Friday, November 2, 2012

Lab-meeting about developmental biology and our ongoing Drosophila-research




This coming Tuesday (November 6 2012), we will listen to an informal research presentation by our Japanese postdoc Natsu, who will tell us about her research progress on the genetics and function of Wing Interference Patterns (WIP:s) in Drosophila melanogaster. This is a collaborative project, involving Natsu, Jessica, Jostein Kjaerandsen and myself. Above, you see three of us and Yuma working in the laboratory, trying to get matings between males from inbred lines that differ in their WIP:s and wild-type females. Below that, you see some of the test vials where mate choice is taking place, in this case against black background, which is though to increase perception of the signal (WIP:s).

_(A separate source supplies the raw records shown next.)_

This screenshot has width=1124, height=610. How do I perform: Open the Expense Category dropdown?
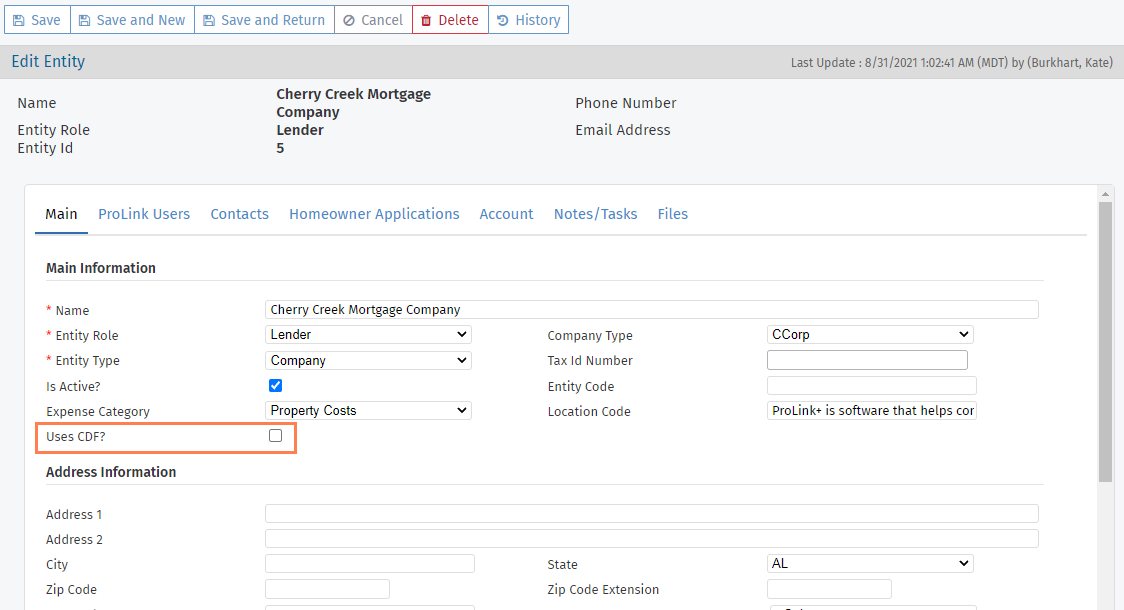click(x=368, y=411)
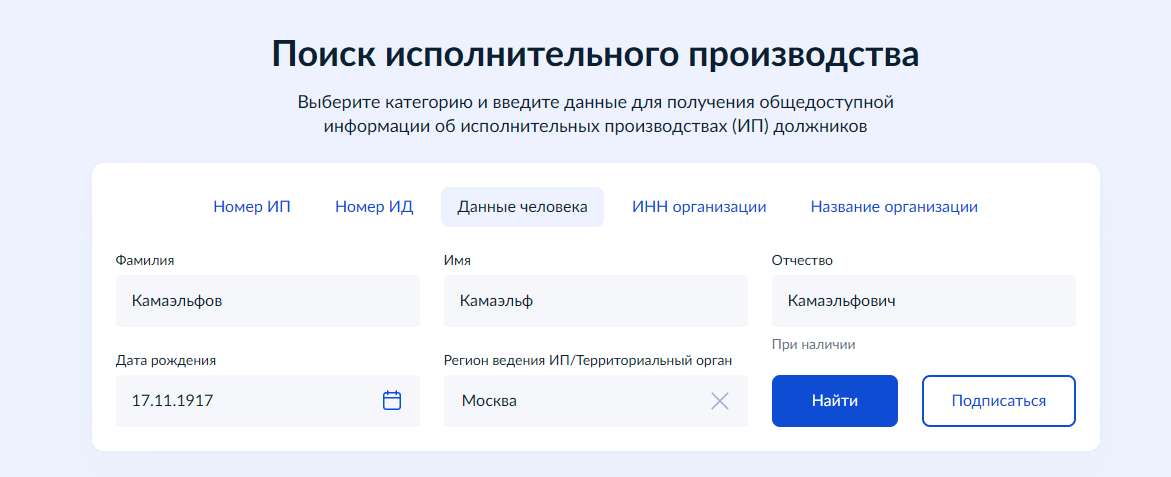Image resolution: width=1171 pixels, height=477 pixels.
Task: Select the Данные человека tab
Action: 522,207
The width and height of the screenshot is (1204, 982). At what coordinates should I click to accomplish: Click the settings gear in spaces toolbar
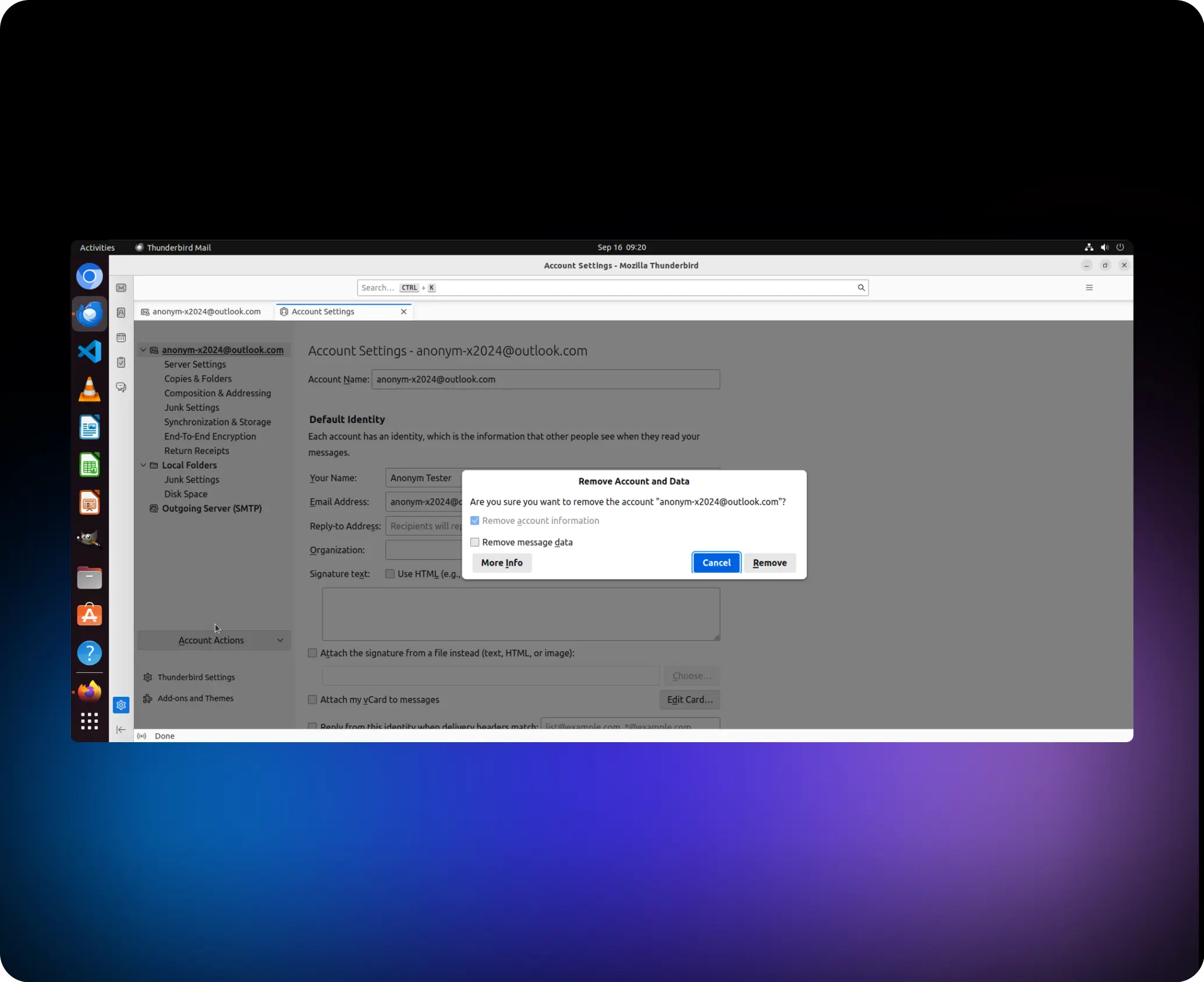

Time and place for lab-meeting as usual: "Argumentet" at 10.30 (Wednesday, November 6). Natsu will also tell us a little about her PhD-work on plant developmental biology, that took place in Japan, before she came to Lund for her postdoc to work on Drosophila. It should be very interesting, I hope. I also hope that Natsu can bring some unusual "fika", hopefully with Japanese touch :).

Most welcome!

Congratulations to Maren Wellenreuther for obtaining "Junior Project Grant"



The Swedish Research Council (VR) recently announced its grants decision for 2012, and I am happy to congratulate one of our lab-members and current postdoc Maren Wellenreuther, to have obtained a "Junior Project Grant" for the next four years. These highly attractive but competitive grants is one way of entering the job market and path towards a research or faculty position in Sweden. Competition was severe this year, as previous years, with only about 16 % of all applications being granted. Well done Maren! It will be exciting to follow Marens research the coming  years, which will focus on chromosomal inversions and evolutionary divergence in seaweed flies around the coasts of Scandinavia.

Last year Jessica Abbott got a similar grant, and it continues to go very well for young researchers both within our lab and in the rest of the Biology Department in Lund. I also encourage those of you who applied this year and did not get a grant (no one mentioned, but nobody forgotten), to not give up but try again next year. Competition is severe, and margins are often tight, but it is necessary to be persistent and believe in one's idéas. I, for myself, is also very happy and grateful that I got a grant this year, and I am looking forward to not have to apply for a while, but concentrate on research.

Lastly, I would like to congratulate former PhD-student Anna Runemark, who recently got one of her thesis-papers accepted in Molecular Ecology: a study on the relationship between inbreeding depression and secondary sexual character divergence in islant populations of Podarcis-lizards. I wish Anna all luck as she awaits the postdoctoral grant decisions from VR and EU/Marie Curie later this year.